Dude that's a millipede, they are gentle herbivores 

A female tarantula can live up to 20 years


----------



## El Hit (Feb 2, 2018)

ЯƎWO⅃ᖷ said:


> Hmm, this is kind of a weird question to answer. What is the rating for beautiful? 10/10? What about attractive? Is it still 10/10? Hot? Pretty? I’m aware that I have exotic features, and strangers stop me to tell me how beautiful I am regularly. To be honest though, compliments like that make me shut down. I’m not really certain why- it may go back to my childhood and how I would receive unwanted advances from men as a 12 year old (and even younger). Or it could just be that  I don’t think of myself that way. Whatever the case, there’s plenty of things I’m not happy with but I know that those exact features are what make me unique and I’ve learned to embrace them in my own way. I have also learned to just say thank you when I get a compliment.
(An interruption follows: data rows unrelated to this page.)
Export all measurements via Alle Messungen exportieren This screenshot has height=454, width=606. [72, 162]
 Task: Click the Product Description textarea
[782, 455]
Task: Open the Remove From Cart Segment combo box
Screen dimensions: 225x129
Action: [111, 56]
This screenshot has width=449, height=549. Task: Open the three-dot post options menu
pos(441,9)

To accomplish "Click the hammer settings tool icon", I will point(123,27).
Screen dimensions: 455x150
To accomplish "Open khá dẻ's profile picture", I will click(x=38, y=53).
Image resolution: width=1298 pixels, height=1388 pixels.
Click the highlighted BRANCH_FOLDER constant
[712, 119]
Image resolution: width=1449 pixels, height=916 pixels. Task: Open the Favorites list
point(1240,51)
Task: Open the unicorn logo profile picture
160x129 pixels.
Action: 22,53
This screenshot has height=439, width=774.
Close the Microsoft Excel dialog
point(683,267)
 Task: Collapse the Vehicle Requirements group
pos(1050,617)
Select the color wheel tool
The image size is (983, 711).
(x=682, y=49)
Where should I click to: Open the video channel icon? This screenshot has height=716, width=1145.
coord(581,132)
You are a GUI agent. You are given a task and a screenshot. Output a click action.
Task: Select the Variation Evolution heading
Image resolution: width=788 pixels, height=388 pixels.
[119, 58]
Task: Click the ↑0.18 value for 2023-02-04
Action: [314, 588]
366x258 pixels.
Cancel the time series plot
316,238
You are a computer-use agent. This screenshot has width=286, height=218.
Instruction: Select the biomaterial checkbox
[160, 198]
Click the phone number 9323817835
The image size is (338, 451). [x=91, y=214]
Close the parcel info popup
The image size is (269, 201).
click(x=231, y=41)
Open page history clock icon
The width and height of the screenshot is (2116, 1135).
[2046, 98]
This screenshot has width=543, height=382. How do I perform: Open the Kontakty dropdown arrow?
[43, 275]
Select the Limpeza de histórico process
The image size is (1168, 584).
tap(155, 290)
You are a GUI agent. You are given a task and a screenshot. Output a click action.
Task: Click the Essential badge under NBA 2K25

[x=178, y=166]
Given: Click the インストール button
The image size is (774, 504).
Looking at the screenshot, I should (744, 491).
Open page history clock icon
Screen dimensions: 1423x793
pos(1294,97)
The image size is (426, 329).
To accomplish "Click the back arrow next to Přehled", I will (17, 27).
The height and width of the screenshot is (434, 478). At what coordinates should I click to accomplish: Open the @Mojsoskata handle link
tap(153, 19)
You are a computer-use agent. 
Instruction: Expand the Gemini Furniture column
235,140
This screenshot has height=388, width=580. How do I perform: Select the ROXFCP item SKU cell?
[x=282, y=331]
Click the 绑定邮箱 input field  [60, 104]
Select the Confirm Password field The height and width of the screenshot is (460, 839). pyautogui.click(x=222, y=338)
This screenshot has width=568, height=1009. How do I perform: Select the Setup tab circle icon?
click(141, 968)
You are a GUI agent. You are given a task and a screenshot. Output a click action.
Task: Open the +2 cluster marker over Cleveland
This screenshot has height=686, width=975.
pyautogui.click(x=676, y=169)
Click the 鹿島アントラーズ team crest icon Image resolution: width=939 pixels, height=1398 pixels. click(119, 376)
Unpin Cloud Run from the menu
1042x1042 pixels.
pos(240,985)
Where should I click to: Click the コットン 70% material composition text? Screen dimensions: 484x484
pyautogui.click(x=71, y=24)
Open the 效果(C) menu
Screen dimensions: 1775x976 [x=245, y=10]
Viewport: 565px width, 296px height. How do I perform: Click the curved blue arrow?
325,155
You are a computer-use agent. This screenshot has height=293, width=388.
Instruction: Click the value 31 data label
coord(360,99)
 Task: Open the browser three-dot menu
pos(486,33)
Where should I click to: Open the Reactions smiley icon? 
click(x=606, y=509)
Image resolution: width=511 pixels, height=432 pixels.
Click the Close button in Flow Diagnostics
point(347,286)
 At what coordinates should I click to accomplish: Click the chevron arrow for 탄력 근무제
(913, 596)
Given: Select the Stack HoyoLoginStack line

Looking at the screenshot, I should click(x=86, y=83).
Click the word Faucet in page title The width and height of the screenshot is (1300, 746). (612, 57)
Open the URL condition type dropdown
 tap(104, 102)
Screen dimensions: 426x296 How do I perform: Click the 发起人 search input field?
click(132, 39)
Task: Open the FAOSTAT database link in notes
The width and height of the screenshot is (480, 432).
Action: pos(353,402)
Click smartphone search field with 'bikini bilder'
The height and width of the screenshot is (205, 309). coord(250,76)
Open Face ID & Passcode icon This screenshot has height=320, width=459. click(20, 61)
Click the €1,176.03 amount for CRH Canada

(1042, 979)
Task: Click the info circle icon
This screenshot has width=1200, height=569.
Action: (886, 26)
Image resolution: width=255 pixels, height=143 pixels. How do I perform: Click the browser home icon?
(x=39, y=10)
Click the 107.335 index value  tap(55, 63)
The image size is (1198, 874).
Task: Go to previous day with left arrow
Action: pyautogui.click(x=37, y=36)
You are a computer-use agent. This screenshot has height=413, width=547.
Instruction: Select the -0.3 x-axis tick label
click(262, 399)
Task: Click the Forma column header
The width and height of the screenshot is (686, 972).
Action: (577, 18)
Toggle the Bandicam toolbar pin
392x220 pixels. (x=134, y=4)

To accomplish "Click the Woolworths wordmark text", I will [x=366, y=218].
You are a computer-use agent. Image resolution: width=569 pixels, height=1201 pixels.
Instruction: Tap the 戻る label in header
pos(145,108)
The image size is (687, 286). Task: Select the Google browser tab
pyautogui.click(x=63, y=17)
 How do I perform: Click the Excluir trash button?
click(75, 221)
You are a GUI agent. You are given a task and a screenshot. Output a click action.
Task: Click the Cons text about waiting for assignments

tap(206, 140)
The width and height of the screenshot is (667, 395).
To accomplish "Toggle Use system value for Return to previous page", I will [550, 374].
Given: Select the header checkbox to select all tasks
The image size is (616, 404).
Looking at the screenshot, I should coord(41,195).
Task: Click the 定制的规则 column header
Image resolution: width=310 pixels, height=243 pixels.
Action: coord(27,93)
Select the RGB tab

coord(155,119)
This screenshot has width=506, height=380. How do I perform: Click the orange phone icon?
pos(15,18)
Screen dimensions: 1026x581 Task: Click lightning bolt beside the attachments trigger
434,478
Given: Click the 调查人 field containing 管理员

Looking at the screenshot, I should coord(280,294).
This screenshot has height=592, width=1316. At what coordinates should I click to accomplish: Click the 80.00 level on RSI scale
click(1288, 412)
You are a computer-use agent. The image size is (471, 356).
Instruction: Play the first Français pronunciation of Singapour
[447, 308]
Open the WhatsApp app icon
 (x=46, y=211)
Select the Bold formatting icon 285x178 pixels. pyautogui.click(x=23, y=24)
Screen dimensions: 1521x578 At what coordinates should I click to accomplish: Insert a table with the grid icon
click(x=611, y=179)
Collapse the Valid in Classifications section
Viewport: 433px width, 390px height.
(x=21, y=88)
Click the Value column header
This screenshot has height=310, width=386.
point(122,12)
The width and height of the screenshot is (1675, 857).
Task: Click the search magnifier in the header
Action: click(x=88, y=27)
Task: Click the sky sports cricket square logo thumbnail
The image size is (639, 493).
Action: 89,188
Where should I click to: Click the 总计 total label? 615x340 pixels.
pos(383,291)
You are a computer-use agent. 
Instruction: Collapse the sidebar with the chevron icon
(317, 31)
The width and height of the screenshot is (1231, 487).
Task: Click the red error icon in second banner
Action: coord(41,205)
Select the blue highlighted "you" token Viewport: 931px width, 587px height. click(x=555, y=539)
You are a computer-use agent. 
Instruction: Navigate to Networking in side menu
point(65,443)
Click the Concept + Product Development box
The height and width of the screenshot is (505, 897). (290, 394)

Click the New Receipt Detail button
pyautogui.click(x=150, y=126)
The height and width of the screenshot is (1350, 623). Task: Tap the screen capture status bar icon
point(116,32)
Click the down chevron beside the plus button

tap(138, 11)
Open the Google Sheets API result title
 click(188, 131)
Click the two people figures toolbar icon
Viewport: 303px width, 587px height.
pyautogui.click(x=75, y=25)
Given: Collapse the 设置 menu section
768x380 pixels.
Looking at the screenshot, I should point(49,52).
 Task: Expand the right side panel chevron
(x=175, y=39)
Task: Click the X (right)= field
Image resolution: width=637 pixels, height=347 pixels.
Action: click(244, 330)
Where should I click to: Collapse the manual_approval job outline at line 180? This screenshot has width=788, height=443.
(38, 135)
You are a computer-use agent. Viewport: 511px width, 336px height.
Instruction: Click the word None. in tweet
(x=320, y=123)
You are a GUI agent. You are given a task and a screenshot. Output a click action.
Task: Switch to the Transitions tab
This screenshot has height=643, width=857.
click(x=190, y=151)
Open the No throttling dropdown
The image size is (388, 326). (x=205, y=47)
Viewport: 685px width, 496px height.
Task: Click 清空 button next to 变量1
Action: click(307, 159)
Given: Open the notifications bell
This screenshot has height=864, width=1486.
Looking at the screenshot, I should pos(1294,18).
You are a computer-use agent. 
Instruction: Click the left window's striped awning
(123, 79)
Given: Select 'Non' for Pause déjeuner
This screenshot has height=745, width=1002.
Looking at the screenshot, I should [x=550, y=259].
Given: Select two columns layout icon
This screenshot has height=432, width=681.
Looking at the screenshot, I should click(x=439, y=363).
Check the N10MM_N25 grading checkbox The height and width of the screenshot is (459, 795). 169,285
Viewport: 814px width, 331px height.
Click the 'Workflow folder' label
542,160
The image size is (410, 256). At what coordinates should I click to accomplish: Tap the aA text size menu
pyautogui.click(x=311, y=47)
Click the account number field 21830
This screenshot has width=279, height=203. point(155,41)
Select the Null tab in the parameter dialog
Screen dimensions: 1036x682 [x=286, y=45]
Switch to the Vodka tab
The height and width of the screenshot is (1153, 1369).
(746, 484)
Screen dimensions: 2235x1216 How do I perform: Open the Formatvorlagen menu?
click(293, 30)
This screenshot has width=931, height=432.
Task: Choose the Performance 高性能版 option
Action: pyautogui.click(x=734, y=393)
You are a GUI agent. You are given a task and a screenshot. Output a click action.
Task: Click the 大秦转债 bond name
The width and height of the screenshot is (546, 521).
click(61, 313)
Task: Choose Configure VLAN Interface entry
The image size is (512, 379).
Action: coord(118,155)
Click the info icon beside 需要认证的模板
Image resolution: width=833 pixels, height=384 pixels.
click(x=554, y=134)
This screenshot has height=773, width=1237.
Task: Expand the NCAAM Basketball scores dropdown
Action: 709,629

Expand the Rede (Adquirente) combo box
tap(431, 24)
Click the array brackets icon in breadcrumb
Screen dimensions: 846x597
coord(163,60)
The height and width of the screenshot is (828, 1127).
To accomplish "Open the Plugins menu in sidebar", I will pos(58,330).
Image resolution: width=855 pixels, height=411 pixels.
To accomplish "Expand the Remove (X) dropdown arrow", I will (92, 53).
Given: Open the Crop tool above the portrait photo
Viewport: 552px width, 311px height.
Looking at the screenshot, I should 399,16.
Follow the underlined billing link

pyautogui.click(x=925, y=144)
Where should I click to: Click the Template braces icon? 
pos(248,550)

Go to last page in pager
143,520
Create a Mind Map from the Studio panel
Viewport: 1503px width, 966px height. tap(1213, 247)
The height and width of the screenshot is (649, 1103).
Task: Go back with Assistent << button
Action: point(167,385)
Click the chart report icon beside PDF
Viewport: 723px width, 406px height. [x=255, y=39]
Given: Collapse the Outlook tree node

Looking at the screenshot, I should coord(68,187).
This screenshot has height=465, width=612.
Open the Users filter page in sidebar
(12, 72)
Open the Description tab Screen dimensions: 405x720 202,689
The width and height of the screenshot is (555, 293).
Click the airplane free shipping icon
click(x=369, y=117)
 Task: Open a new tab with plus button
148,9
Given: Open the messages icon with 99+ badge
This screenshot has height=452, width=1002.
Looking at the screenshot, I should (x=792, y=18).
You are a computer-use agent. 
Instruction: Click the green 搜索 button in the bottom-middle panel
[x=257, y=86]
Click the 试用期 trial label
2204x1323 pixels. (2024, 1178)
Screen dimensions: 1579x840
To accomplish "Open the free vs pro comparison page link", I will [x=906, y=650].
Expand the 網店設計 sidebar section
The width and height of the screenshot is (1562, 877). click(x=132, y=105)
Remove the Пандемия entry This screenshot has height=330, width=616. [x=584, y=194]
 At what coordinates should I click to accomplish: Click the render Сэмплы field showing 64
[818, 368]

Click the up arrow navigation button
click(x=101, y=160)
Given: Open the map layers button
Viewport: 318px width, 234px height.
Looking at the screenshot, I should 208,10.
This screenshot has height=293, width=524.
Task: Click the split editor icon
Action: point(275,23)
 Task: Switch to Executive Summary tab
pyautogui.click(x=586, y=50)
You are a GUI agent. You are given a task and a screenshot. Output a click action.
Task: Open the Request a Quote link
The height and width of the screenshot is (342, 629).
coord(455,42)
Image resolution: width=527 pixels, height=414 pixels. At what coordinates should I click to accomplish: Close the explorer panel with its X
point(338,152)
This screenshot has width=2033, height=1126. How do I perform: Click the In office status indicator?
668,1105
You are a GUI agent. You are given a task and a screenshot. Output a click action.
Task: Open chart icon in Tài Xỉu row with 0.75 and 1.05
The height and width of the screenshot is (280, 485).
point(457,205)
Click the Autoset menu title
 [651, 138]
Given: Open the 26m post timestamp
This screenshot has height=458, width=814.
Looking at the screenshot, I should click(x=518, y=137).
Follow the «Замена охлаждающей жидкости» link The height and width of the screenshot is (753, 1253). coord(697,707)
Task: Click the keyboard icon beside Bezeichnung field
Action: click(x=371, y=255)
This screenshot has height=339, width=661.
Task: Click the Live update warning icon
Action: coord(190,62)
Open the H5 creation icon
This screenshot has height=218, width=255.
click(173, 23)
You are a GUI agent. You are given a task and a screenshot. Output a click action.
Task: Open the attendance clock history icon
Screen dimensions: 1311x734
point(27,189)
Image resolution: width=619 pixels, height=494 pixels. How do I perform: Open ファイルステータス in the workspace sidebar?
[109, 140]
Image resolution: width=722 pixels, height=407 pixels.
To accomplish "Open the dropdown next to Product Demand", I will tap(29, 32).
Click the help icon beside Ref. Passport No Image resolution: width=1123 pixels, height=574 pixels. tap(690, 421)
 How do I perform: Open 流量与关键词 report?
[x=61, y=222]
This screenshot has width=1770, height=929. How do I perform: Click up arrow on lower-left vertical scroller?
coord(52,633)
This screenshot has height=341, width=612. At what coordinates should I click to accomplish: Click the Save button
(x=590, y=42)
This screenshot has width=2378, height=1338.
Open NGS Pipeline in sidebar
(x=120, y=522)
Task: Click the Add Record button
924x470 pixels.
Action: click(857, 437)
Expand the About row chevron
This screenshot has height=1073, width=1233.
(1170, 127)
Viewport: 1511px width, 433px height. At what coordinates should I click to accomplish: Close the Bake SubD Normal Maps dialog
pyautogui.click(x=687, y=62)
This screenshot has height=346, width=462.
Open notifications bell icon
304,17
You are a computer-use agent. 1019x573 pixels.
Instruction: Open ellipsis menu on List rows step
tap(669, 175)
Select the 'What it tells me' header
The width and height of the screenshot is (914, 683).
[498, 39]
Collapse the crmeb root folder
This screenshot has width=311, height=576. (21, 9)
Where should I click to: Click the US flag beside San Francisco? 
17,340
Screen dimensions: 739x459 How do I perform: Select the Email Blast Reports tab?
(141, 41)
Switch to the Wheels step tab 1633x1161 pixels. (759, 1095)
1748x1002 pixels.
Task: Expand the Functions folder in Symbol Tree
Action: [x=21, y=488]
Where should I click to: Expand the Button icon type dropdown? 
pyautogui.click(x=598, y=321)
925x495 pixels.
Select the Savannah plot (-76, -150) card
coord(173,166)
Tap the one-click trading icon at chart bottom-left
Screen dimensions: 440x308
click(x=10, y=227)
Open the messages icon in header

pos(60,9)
A person being beautiful is not just about appearance, but being simplistic and following the thread, if people like you that much you are a 10/10.


----------



## El Hit (Feb 2, 2018)

Swarmy said:


> Dude that's a millipede, they are gentle herbivores
> 
> A female tarantula can live up to 20 years


My tarantula lived like 15 I think. I was talking about centipede sorry for not making that clear.


----------



## Swarmy (Feb 2, 2018)

El Hit said:


> My tarantula lived like 15 I think. I was talking about centipede sorry for not making that clear.


Did you get her as a young or adult?

Yeah centipedes are vicious beasts


----------



## El Hit (Feb 2, 2018)

Swarmy said:


> Did you get her as a young or adult?
> 
> Yeah centipedes are vicious beasts


She was already big when I got her. She never bited anyone, I do not know why people fear tarantulas. She was a really calm pet.


----------



## Swarmy (Feb 2, 2018)

El Hit said:


> She was already big when I got her. She never bited anyone, I do not know why people fear tarantulas. She was a really calm pet.


The problem with tarantulas are the sharp tiny hairs they spray you with if disturbed, mine was calm and gentle but when I tried to handle her she sprayed my face with them  Was a nasty feeling

Reactions: Funny 1


----------



## aiyanah (Feb 2, 2018)

8/10, could lose some weight or sculpt it into muscle
everything else is pretty much flawless though

Reactions: Optimistic 1


----------



## Polaris (Feb 2, 2018)

ЯƎWO⅃ᖷ said:


> I’m aware that I have exotic features, and strangers stop me to tell me how beautiful I am regularly. To be honest though, compliments like that make me shut down. I’m not really certain why- it may go back to my childhood and how I would receive unwanted advances from men as a 12 year old (and even younger). Or it could just be that  I don’t think of myself that way. Whatever the case, there’s plenty of things I’m not happy with but I know that those exact features are what make me unique and I’ve learned to embrace them in my own way. I have also learned to just say thank you when I get a compliment.



When I encounter the word, “exotic features” I envision an individual with high and prominent cheek bones, plump lips, honey-colored skin and wide, almond-shaped eyes in an exceptionally bright green shade. Would you say that you fit this description?



ЯƎWO⅃ᖷ said:


> Hmm, this is kind of a weird question to answer. What is the rating for beautiful? 10/10? What about attractive? Is it still 10/10? Hot? Pretty?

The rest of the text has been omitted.